Stated task:
Can you copy the rows below verbatim, from the line containing "Given: Expand the Output" through the end of the rows, both ends included?

[Item coordinate rows]

+ + + + + + +

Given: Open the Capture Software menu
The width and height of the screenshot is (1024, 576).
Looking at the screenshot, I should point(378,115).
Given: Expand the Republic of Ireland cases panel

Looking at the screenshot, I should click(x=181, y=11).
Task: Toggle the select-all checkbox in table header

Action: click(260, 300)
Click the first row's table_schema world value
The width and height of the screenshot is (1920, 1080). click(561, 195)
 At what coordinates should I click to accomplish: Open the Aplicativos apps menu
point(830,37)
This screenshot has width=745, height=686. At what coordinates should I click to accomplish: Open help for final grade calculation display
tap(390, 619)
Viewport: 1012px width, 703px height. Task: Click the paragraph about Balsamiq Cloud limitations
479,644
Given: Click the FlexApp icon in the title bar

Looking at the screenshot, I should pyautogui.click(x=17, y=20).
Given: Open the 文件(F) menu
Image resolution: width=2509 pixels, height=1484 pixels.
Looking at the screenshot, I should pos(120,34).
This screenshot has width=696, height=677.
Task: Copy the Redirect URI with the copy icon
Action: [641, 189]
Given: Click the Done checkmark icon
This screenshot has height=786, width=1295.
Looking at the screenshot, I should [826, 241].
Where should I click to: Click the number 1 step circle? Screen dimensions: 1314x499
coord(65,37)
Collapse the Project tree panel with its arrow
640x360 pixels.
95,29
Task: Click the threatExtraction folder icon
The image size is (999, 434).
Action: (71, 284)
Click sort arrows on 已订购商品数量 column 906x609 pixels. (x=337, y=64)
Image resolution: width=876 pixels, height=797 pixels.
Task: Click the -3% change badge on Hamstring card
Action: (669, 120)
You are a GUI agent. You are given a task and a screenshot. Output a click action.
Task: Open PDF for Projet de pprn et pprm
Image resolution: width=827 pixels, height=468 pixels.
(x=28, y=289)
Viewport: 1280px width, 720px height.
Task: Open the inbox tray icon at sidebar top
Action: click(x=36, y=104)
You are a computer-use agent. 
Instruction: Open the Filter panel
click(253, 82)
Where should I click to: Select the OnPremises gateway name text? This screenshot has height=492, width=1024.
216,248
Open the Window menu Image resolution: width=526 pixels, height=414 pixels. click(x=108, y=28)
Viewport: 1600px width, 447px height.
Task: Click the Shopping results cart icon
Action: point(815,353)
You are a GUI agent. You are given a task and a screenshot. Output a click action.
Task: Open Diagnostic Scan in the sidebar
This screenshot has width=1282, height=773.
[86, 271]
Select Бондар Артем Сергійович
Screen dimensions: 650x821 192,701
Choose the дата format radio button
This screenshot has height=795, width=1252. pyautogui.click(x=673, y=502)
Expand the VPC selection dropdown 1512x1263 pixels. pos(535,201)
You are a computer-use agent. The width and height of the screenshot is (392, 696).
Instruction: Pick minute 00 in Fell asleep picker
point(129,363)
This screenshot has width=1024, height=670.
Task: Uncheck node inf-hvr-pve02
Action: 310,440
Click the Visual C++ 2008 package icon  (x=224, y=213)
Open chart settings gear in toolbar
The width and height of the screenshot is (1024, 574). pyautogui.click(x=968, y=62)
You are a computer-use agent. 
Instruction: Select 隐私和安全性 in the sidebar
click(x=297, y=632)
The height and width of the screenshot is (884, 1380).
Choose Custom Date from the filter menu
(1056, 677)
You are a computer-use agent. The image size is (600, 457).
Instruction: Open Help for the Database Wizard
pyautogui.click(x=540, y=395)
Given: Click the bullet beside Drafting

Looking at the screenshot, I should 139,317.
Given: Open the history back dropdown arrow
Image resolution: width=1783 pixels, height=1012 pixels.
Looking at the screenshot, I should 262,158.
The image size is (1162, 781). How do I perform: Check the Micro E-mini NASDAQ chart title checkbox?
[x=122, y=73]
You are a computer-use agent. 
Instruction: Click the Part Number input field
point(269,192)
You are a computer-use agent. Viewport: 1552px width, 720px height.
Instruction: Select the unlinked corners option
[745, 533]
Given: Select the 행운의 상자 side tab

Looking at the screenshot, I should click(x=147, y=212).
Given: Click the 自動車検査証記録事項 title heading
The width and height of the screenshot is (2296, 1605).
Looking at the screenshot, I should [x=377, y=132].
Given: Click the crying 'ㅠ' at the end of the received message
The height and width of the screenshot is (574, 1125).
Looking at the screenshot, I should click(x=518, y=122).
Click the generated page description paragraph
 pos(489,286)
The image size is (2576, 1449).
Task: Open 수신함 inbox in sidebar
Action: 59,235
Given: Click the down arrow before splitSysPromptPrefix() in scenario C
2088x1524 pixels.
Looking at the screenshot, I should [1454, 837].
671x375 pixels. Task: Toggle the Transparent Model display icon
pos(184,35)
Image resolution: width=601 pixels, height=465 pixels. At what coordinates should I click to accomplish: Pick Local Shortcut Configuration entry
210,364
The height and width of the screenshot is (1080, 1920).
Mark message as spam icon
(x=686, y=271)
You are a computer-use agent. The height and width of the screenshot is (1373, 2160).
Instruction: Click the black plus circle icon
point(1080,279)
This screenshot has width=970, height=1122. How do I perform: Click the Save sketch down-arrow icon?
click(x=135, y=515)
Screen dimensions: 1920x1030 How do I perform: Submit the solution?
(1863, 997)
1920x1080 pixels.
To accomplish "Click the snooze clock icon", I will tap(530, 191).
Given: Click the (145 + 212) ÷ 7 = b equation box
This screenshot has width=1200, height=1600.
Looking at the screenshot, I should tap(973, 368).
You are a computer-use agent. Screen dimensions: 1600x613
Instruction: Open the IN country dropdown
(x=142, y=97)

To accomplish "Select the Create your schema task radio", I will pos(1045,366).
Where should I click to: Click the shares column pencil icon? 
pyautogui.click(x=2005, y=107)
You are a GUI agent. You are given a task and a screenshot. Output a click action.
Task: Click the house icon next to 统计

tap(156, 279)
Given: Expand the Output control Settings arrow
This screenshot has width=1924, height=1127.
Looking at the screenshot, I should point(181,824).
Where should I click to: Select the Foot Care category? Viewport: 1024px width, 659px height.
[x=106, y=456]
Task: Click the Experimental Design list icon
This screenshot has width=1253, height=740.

+ + + + + + +

Written answer:
Given: Expand the Output control Settings arrow
This screenshot has width=1924, height=1127.
Looking at the screenshot, I should point(181,824).
Where should I click to: Select the Foot Care category? Viewport: 1024px width, 659px height.
[x=106, y=456]
Task: Click the Experimental Design list icon
This screenshot has width=1253, height=740.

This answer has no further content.